§ EXERCISE TEXT
Segment Open
1 Corinthians 13:1
Though I speak with the tongues of men and of angels, but have not love, I have become sounding brass or a clanging cymbal.
How many of you have seen the movie “The Vow”? It is based on a true story about a couple that gets married and they get into an accident, and the woman wakes up with a brain injury. The brain injury has caused some memory loss. She cannot remember the last five years of her life; she does have short term memory so she can remember day to day. I ask because I went to see that movie. It was suggested to me, and someone actually said that it appeared to be a lot like my life. I do agree there are a lot of similarities but there are also so many differences. For that reason I have decided to write about the movie and my own experience, how I see God in my life and working through Gary and me. I do want to say before I even begin that I am going to be centering this all on the famous chapter in 1 Corinthians chapter 13 and the movie, “The Vow.”
I want you all to know that I belong to a group of women who are caregivers for husbands (and a son) who have anoxic brain injuries. An anoxic brain injury is caused by a lack of oxygen to the brain. Gary’s brain injury incurred when he died in bed and went longer than 10 minutes without his brain getting oxygen. He was in a coma for about 5 days and then was moved to Marionjoy Rehabilitation Center. There he learned to walk and take care of himself all over again. It was a slow progress. When he left he did outpatient therapy. As of today Gary has both long and short term memory loss. He remembers people and he can even remember how he knows the people, but he cannot remember a specific event. We are still working on that.
Segment Closed
§ PROVIDED DATA
Segment Open
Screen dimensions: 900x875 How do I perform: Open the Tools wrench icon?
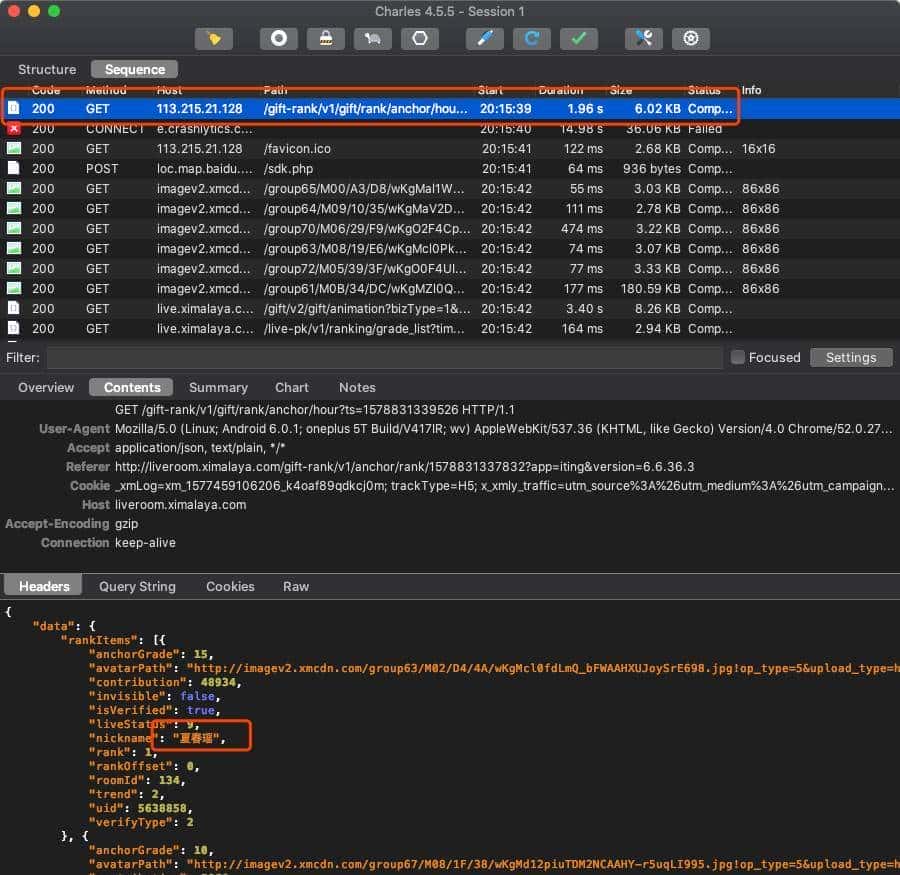point(643,38)
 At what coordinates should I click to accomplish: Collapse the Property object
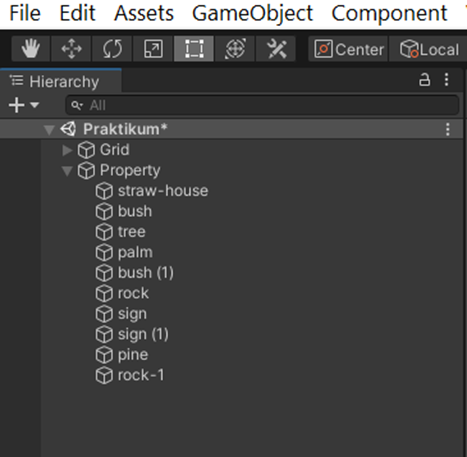(67, 171)
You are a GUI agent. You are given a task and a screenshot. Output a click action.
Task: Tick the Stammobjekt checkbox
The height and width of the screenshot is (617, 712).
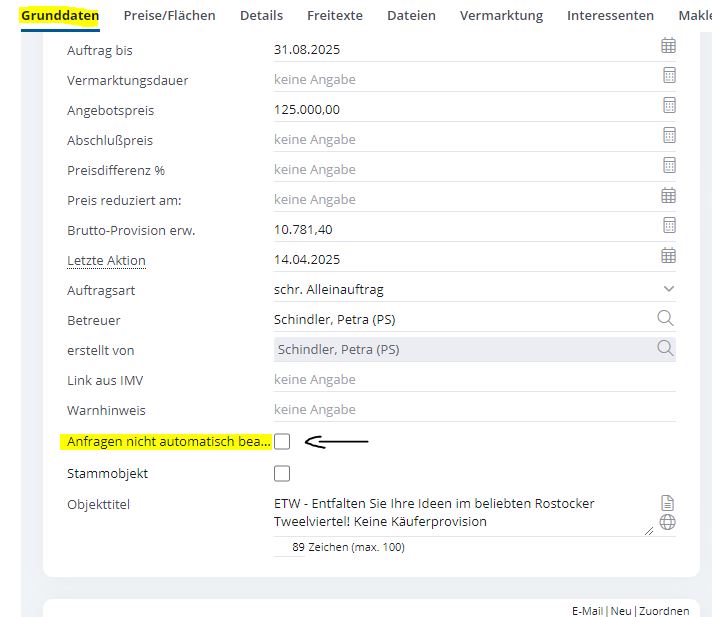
Segment Closed
§ EXERCISES
1 > From the reflection on "The Vow" above, copy word for word the part that opens with the words containing "I want you all" and closes with "working on that.".
2 > In the reflection on "The Vow," where was Gary moved after about five days in a coma?

§ RESULTS FOR THE EXERCISE
1 >
I want you all to know that I belong to a group of women who are caregivers for husbands (and a son) who have anoxic brain injuries. An anoxic brain injury is caused by a lack of oxygen to the brain. Gary’s brain injury incurred when he died in bed and went longer than 10 minutes without his brain getting oxygen. He was in a coma for about 5 days and then was moved to Marionjoy Rehabilitation Center. There he learned to walk and take care of himself all over again. It was a slow progress. When he left he did outpatient therapy. As of today Gary has both long and short term memory loss. He remembers people and he can even remember how he knows the people, but he cannot remember a specific event. We are still working on that.

2 > Marionjoy Rehabilitation Center.